Please give the records as a Markdown table with the columns No. and Line, one numbered row per line, skipping blank lines and leaving out the pictures. Begin at the line that has "Given: Reply to" and stop after the line that has "Looking at the".

--- Supplied information ---
::::
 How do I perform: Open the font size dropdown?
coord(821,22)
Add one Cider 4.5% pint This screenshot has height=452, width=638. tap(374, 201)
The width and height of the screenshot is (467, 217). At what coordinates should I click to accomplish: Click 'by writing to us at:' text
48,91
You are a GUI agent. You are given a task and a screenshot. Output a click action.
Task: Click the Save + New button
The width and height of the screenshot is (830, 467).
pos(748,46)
::::
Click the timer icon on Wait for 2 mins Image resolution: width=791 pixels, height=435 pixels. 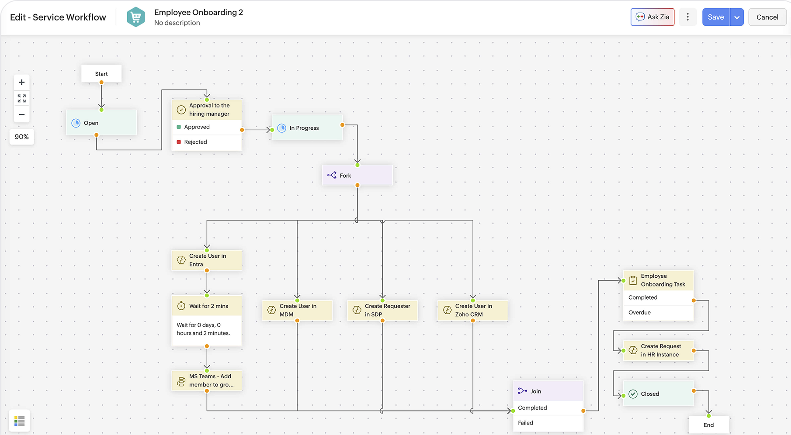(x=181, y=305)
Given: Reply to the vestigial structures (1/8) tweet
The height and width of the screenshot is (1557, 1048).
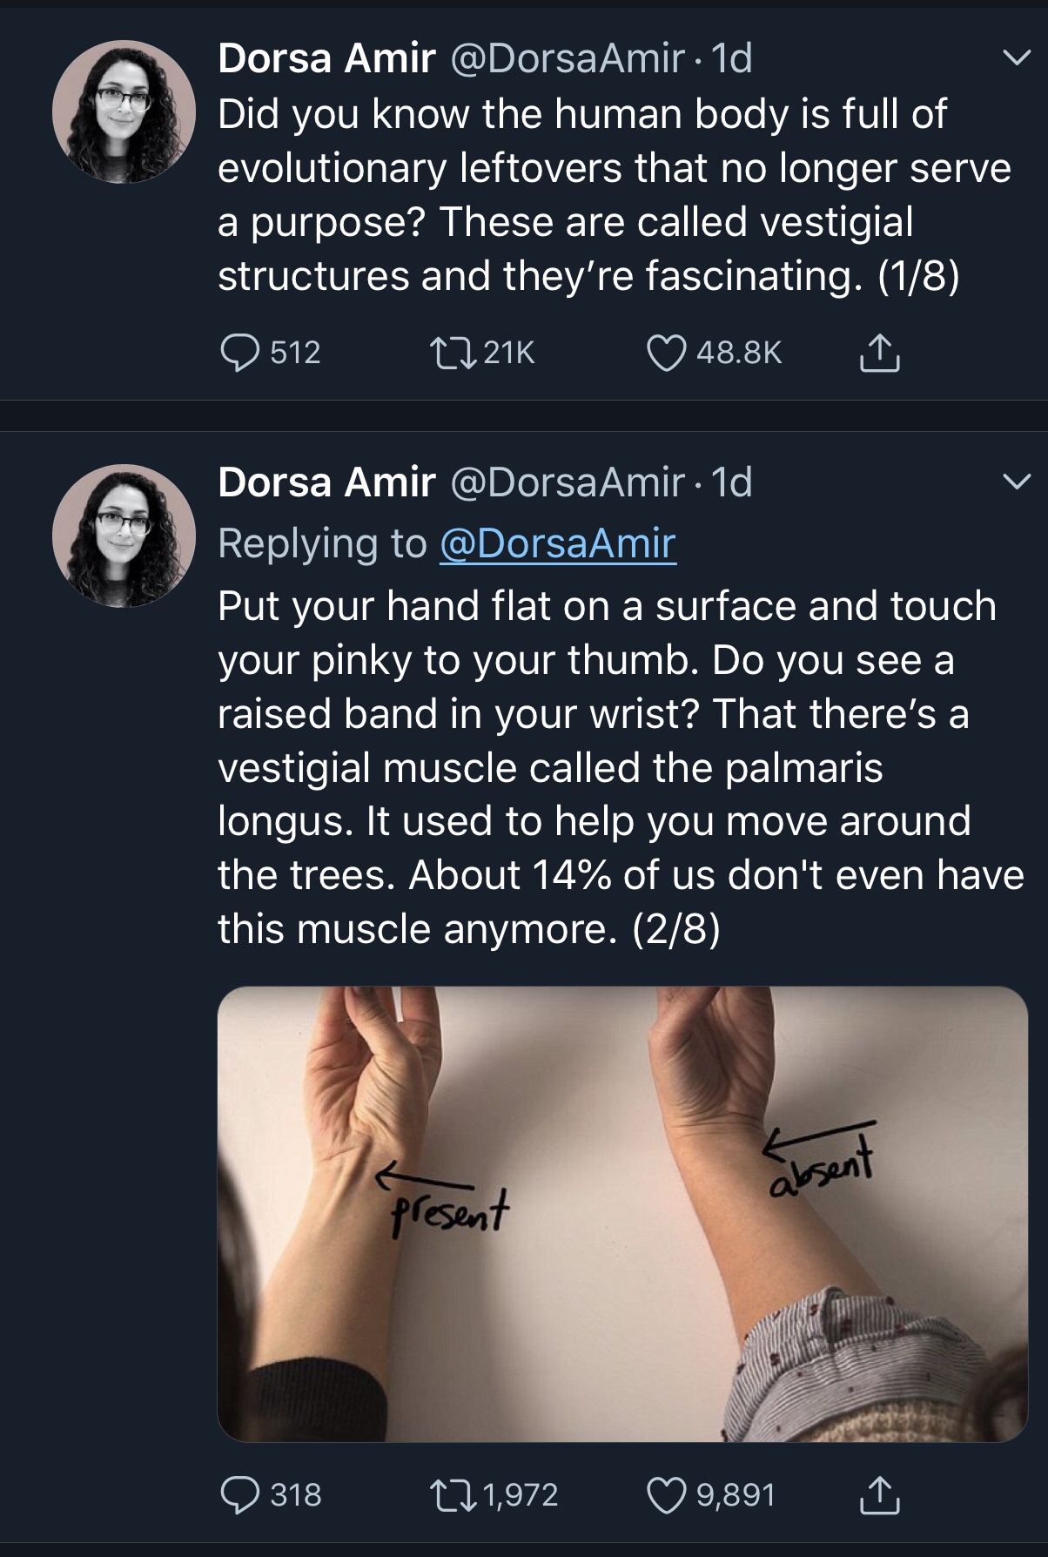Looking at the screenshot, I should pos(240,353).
::::
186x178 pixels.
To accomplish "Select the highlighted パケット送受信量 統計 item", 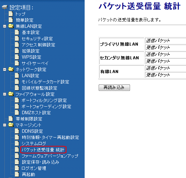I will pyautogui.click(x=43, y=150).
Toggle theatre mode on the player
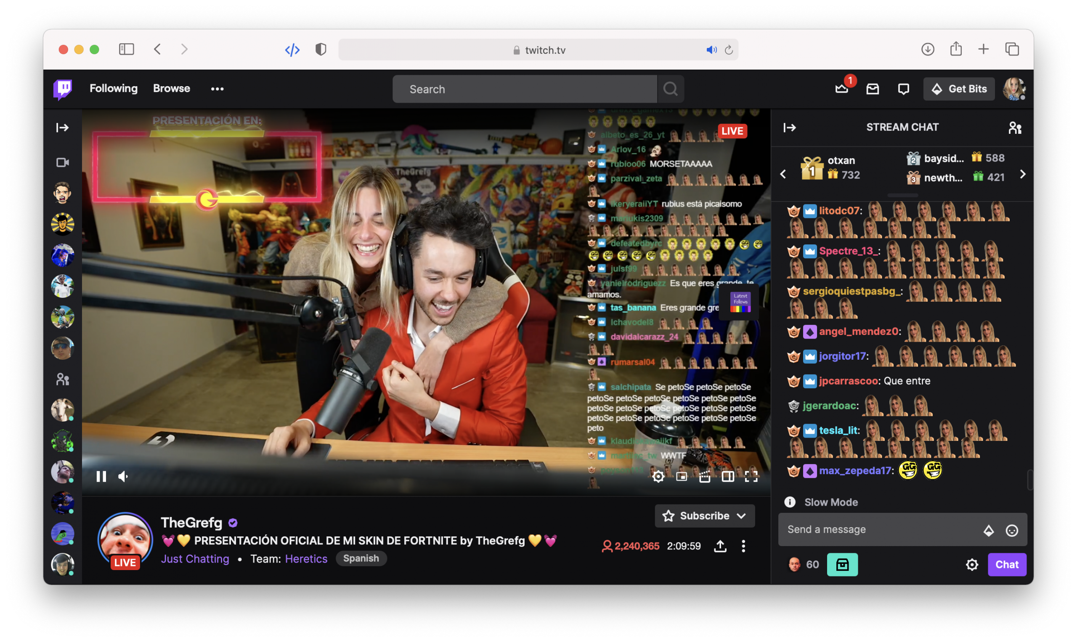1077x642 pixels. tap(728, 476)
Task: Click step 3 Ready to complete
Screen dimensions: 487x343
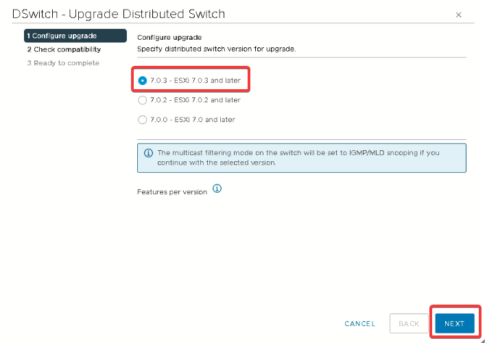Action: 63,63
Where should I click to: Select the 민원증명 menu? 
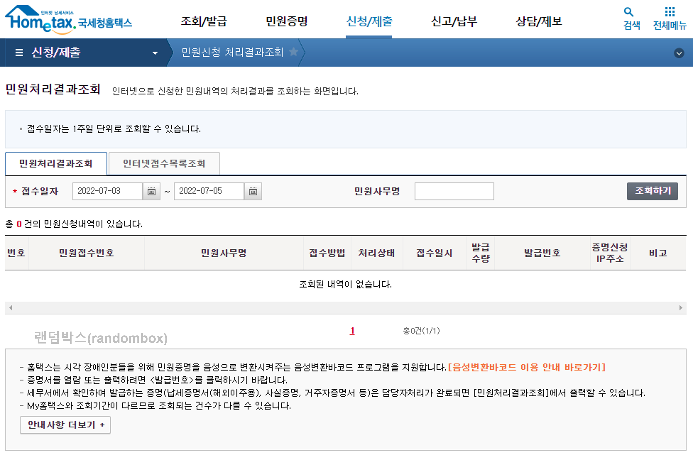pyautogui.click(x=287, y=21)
::::
--- Worked answer ---
| No. | Line |
|---|---|
| 1 | Given: Reply to the vestigial structures (1/8) tweet |
| 2 | The height and width of the screenshot is (1557, 1048). |
| 3 | Looking at the screenshot, I should pos(240,353). |